In the listing beneath this line, copy exactly the lines starting with the one containing "O Mimijo (73, 1815)" and going on through the one containing "[I Love Maps] (512, 74)".

......

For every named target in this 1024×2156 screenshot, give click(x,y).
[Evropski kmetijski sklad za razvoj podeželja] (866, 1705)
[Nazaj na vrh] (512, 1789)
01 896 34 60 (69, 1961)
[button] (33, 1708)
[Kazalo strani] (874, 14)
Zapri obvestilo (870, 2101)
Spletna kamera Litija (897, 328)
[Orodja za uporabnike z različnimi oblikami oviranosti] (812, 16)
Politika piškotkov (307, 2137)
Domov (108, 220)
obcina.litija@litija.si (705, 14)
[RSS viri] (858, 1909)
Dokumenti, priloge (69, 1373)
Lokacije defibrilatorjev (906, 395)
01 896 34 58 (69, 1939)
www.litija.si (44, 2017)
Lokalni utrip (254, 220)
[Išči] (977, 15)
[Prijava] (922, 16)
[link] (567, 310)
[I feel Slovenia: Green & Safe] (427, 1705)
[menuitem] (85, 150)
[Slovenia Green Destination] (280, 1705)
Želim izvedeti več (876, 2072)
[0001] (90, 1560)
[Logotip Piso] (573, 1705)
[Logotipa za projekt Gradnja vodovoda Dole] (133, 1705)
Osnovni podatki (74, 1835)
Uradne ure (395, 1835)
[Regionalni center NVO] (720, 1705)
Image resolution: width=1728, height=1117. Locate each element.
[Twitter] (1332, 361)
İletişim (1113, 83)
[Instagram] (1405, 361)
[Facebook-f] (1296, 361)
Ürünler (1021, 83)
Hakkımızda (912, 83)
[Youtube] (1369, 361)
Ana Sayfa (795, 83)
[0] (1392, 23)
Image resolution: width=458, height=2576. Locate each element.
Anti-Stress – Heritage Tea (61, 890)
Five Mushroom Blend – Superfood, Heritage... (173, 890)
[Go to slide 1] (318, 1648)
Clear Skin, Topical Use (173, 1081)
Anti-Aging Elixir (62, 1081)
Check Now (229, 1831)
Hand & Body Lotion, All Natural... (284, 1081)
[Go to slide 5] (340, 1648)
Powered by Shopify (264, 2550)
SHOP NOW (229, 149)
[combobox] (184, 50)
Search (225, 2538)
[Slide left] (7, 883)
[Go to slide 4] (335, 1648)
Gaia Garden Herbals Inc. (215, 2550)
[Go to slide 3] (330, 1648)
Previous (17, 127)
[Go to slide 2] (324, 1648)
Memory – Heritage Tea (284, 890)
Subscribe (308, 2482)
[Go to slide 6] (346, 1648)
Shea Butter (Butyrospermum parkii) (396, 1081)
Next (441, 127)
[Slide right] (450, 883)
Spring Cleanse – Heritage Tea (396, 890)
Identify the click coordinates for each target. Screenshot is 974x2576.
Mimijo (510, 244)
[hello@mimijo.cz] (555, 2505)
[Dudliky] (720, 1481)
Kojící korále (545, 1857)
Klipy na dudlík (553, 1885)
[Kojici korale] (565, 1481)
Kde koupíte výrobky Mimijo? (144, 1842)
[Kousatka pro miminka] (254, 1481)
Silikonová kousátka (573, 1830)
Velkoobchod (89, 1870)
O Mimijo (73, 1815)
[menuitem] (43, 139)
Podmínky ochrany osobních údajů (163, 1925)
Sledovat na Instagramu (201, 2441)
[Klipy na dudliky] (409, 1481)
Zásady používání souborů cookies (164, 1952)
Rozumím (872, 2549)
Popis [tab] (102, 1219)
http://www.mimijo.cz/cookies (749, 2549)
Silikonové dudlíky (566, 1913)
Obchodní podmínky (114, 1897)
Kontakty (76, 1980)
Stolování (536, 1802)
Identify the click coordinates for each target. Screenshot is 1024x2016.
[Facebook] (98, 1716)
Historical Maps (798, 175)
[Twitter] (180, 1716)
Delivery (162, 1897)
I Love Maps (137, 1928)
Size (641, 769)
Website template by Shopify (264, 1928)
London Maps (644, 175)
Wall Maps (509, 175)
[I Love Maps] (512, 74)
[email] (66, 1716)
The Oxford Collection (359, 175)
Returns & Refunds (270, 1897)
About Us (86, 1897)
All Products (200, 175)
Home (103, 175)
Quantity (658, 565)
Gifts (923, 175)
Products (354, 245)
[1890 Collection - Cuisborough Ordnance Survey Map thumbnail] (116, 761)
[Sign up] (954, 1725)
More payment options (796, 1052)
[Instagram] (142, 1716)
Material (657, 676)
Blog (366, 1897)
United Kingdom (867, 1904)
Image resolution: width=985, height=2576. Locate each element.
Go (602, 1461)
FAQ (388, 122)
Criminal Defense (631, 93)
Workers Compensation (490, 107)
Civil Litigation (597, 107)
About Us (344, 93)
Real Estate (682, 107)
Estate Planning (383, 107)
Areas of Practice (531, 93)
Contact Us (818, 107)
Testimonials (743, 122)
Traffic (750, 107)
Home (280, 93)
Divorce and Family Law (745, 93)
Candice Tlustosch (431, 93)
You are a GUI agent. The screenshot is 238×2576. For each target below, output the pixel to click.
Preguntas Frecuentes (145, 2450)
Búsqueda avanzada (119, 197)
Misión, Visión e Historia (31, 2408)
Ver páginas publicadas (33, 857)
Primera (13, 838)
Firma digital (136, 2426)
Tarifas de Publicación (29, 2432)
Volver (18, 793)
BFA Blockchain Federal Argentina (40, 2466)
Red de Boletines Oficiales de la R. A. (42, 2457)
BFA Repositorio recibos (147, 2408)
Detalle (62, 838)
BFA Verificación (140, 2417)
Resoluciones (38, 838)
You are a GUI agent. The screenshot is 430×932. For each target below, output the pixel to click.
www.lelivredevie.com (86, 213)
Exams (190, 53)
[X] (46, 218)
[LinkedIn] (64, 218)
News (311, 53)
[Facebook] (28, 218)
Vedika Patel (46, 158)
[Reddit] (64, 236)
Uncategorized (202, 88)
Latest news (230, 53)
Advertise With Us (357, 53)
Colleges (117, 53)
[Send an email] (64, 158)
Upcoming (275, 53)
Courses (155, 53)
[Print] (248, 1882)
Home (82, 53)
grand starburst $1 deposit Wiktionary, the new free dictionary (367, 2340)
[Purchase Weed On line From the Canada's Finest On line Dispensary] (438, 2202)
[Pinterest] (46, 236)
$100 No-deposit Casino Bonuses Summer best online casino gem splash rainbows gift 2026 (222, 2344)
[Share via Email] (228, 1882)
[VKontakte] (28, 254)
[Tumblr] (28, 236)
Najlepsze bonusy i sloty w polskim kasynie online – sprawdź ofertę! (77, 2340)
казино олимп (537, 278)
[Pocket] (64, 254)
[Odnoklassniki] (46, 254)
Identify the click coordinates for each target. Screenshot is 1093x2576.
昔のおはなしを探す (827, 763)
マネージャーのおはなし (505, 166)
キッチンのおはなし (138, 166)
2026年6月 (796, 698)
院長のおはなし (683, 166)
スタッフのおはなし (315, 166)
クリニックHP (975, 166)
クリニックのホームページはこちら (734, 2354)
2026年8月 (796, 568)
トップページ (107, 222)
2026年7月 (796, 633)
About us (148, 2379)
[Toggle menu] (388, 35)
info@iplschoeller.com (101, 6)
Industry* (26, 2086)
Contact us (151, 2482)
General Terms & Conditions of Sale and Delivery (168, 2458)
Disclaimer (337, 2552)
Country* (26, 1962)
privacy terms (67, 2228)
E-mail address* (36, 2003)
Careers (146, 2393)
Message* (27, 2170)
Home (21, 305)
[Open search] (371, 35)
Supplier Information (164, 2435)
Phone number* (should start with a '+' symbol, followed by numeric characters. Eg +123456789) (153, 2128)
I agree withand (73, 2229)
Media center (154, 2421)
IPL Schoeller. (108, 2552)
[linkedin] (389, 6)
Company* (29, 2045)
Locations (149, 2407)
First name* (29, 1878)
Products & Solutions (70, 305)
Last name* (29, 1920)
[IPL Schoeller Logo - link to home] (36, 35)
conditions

......

--- OUTPUT OF THE TASK ---
O Mimijo (73, 1815)
[menuitem] (43, 139)
Podmínky ochrany osobních údajů (163, 1925)
Sledovat na Instagramu (201, 2441)
[Klipy na dudliky] (409, 1481)
Zásady používání souborů cookies (164, 1952)
Rozumím (872, 2549)
Popis [tab] (102, 1219)
http://www.mimijo.cz/cookies (749, 2549)
Silikonové dudlíky (566, 1913)
Obchodní podmínky (114, 1897)
Kontakty (76, 1980)
Stolování (536, 1802)
Identify the click coordinates for each target. Screenshot is 1024x2016.
[Facebook] (98, 1716)
Historical Maps (798, 175)
[Twitter] (180, 1716)
Delivery (162, 1897)
I Love Maps (137, 1928)
Size (641, 769)
Website template by Shopify (264, 1928)
London Maps (644, 175)
Wall Maps (509, 175)
[I Love Maps] (512, 74)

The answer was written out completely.